Gatoyire, The Man Who Defied Genocide Extremists

Gatoyire speaks during an event at his home village in Gasange

In 1959 when the so called Hutu revolution war erupted and the hunt for Tutsi across Rwanda was heightened, a young man was given a big role; to head a Parmehutu youth league.

Parmehutu or the “Parti du Mouvement de l’Emancipation Hutu” was a Hutu uprising resulting in the death of many Tutsis and forcing the then King Kigeli V and tens of thousands of Tutsis to flee into exile in the neghbouring countries.

This young man’s assignment was to mobilise all Hutu youth to turn against Tutsi and exterminate them.

Despite being given such a heinous role at just 19 years, he never heeded to their call. Instead, he used the same chance and power to unify Rwandans.

Welcome to the story of Damien Gatoyire – a heroic 78-year-old resident of Gasange sector in Gatsibo district, Eastern Rwanda.

He looks frail due to his advanced age, but when you speak to Gatoyire vis – a – vis or on phone, he vividly rembers every stage of his life – right from 1959 when he actively joined politics.

“It was a tough period,” he told KT Press from his home in Gasange. But how did Gatoyire become a hero?

When former President Gregoire Kayibanda’s government overthrew Rwanda’s mornachy, it was Gatoyire’s turn to lead thousands of youth in his Giti Commune – currently in Gicumbi district in Northern Rwanda.

At the time, Gatoyire had been given the task to lead an anti-Tutsi campaign, and probably spread it through all youths in the former Kigabiro sector.

“This was a bad mission. But I took a responsbility to do the opposite. I started mobilising youths against government plans,” Gatoyire told KT Press.

Given information —

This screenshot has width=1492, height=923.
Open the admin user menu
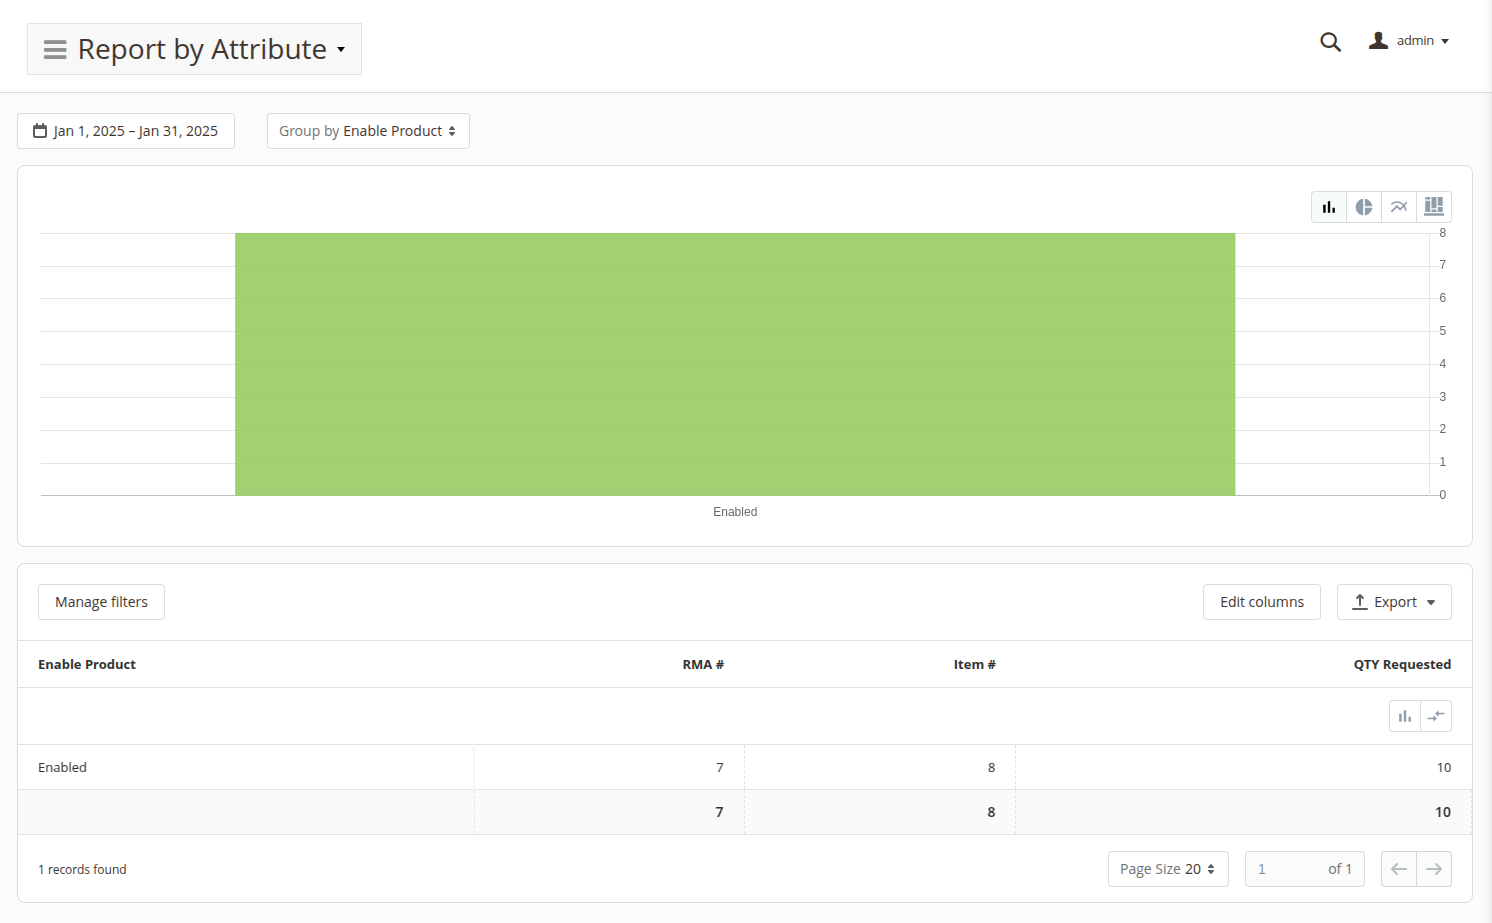pos(1409,41)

Your instructions —
Proceed with the article about Damien Gatoyire, picking up after its final sentence.

Output below —
Living in a state of fear 

What Gatoyire did was noble – but could at the same time cost his life any day. However, he says, “Taking a heroic decision doesn’t just come out of the ordinary. You just feel the call inside you,” says a father of nine.

When the hunt for Tutsi escalated, Gatoyire would go on mobilising the youth to turn down government propaganda that targeted innocent people.

“For example, I could always remind young Hutu men and women whose parents had been given cows by Tutsi to always treat them like their parents. This instilled some sense of togetherness in them,” Gatoyire told KT Press.

By reasoning with them, Gatoyire convinced his constituency to live in peace with each other and whenever his superiors visited his sector, he had a good score because they would show that he was a man of the people.

His campaign yielded results – that no Tutsi was hurt during the 1959 Parmehutu revolution in Kigarama sector, in 1973 and in 1994.

When former President Gregoire Kayibanda was overthrown by Juvenal Habyarimana in 1973, Gatoyire’s leadership appointment also grew.

Despite having no education background, Gatoyire would always out compete others due to his popularity and trust among people in Kigabiro sector.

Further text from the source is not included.